1.3.2 Option 2: Simpler Pre-filtering approach (proposed by DESeq2)
A simpler approach for pre-filtering has been proposed by the method for differential expression analysis DESeq2. In this approach, only those genes are kept for further analysis that have a pre-specified number of counts \(X\) (such as 10) across all samples.

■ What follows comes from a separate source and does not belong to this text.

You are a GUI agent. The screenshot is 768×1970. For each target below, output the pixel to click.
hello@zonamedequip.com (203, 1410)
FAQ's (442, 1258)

A higher value of \(X\) thereby leads to more genes being removed.
Note that DESeq2 proposes a stricter version of pre-filtering in which those genes are kept which have \(X\) number of counts in at least \(Y\) samples.
Note that none of the these two “simpler” approaches to pre-filtering take differences in library size into account.
step 1: Pre-Filtering
# indicate which genes have at least 10 read counts across all samples:
indicator_keep <- rowSums(expression_data) >= 10
# alternative (and more strict) indicator:
# indicator_keep <- rowSums( expression_data >=10) >= 10
# subset gene expression data set accordingly
expression_data_filterDESEq2 <- expression_data[indicator_keep,]
step 2: Inspect final pre-filtered gene expression data set
dim(expression_data_filterDESEq2)
#> [1] 10151 69
Note that the number of genes in the gene expression data set has decreased compared to the initial (unfiltered) gene expression data set.